Describing protein motions with nonlinear dimensionality reduction
Twenty years ago, commenting on macromolecular dynamics, Francis Crick wrote that “what seems to physicists a hopelessly complicated process may have been what Nature found simplest.” Indeed, if one uses molecular dynamics simulations (that follow the molecular motion of biological systems in the high dimensional Cartesian space spanned by each and all atomic degrees of freedom) the behavior of a macromolecular system may appear overwhelmingly complicated: the shear amount of data and parameters generated does not allow a direct and efficient interpretation and understanding of the results in terms of new fundamental principles, i.e., “what Nature found simplest”.
In the fall of 2005, the Institute for Pure and Applied Mathematics (IPAM) held a 3-month program on Bridging Time and Length Scales in Materials Science and Bio-Physics, that brought together a mix of pure and applied mathematicians, material scientists, biophysicists, and computer scientists. One of the goals of the program was to address the description of the dynamics of large molecules, and how it relates to other problems in materials sciences and mathematics. Among the participants were Cecilia Clementi and several members of her research group, including her student Payel Das. Clementi is a leader in computational biophysics, who has recently proposed a new approach that could be used to understand if and how relatively simple and general organizational principles emerge from the interactions of the single degrees of freedom. Crucial steps towards the understanding of the dynamics of a macromolecule (such as the folding of a protein) are a rigorous analysis of the effective dimensionality, and the definition of the minimal set of physically relevant variables to describe such a complex process. The first results in this context have been obtained in collaboration between Cecilia Clementi’s and Lydia Kavraki’s groups at Rice University.
Clementi and Kavraki showed that a few global coordinates for the characterization of protein folding reactions can be obtained by using nonlinear dimensionality reduction methods. This is illustrated in the figure, which shows the low dimensional representation of the free energy landscape of a protein folding reaction, as emerging from non-linear dimensionality reduction. The green isosurface identifies the lowest free energy route from the unfolded state to the folded state (from right to left). The folded state corresponds to the global free energy minimum (red isosurface). These results show that non-linear dimensionality reduction techniques can efficiently find a low dimensional representation that captures the overall dynamics of a complex process such as protein folding. More details can be found in P. Das, M. Moll, H. Stamati, L.E. Kavraki, & C.Clementi, Proc. Natl. Acad. Sci. USA 103, 9885-9890 (2006).

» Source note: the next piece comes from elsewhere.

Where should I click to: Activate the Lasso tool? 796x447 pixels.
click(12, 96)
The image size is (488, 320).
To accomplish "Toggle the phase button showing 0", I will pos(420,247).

The IPAM program provided the perfect environment for Clementi to begin investigating the more mathematical and fundamental aspects of the problem. Clementi’s group started several new collaborations during the program. In particular, Clementi is now working with Mauro Maggioni (Duke University) to use multiscale geometric measure theory and harmonic analysis to extract the effective dimensionality of large biomolecular complexes and self-assembly processes, its dependence on time and space, and the connection of the observed effective low-dimensional dynamics to the variation of global physical parameters.